Earlier this week, Luigi De Siervo, chief executive of Serie A, indicated that the Italian top-flight could be ready to break its contract with Saudi Arabia over hosting rights to the Supercopa, the annual contest between the winners of the league and the Coppa Italia, because of the Middle East nation's alleged harbouring of beoutQ.
January's Supercopa in Jeddah was the first in a €21-million ($23.6-million) deal between Serie A and the ministry of sports in Saudi Arabia to stage three editions of the Supercopa in the country over a five-year period.
BeIN twice wrote to Serie A urging the league to reconsider its decision to play in Saudi Arabia, but was unsuccessful.
However, De Siervo told reporters earlier this week: "Serie A stands next to BeIN Sports against BeoutQ in the fight against piracy. For Serie A, this is a fundamental area, from which about a third of the revenues from international TV rights come. We have already taken legal action, we will start shortly to make a strong campaign towards our government and other governments to bring the beoutQ phenomenon to the total reduction."
He added: "Can you skip the Italian Super Cup in Saudi Arabia? It is a war that can entail all consequences."
In April, Saudi Arabia came under intense pressure from both sides of the Atlantic to shut down beoutQ. The US government slammed Saudi Arabia in Special 301 Report, designating beoutQ a 'Notorious Market', while in the UK, an urgent demand was made in parliament for the government to take action against Saudi Arabia’s theft of world sport and entertainment.

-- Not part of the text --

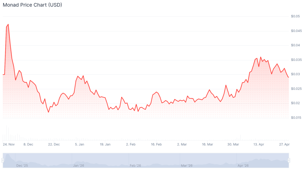Click the Dec '25 label in navigator
This screenshot has height=172, width=304.
point(22,166)
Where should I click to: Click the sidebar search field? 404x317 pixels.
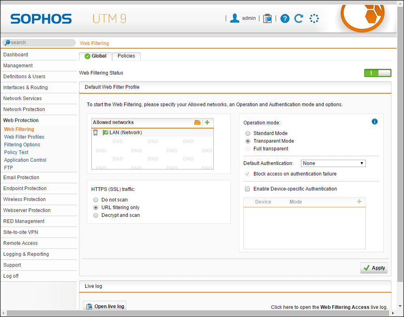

It came two months after a range of major US sports leagues and entertainment bodies and international broadcasters called on the US government to take immediate action against beoutQ.
BeIN, which has already launched an international investment arbitration claiming over $1 billion in damages from Saudi Arabia, is now locked in a legal battle with the Asian Football Confederation, after soccer's regional governing body carved out a package of rights for its top competitions for sale in Saudi Arabia alone for the 2021-2024 cycle.
In March, BeIN said that it was suing the AFC after it unilaterally removed the territory of Saudi Arabia from the broadcaster’s exclusive MENA contract, in the continuing battle over piracy.
The beoutQ controversy is playing out against the backdrop of a bitter political and economic dispute between Qatar and other Middle East nations, including Saudi Arabia, with the small Gulf state having repeatedly and vehemently refuted allegations that it supports terrorism in the region.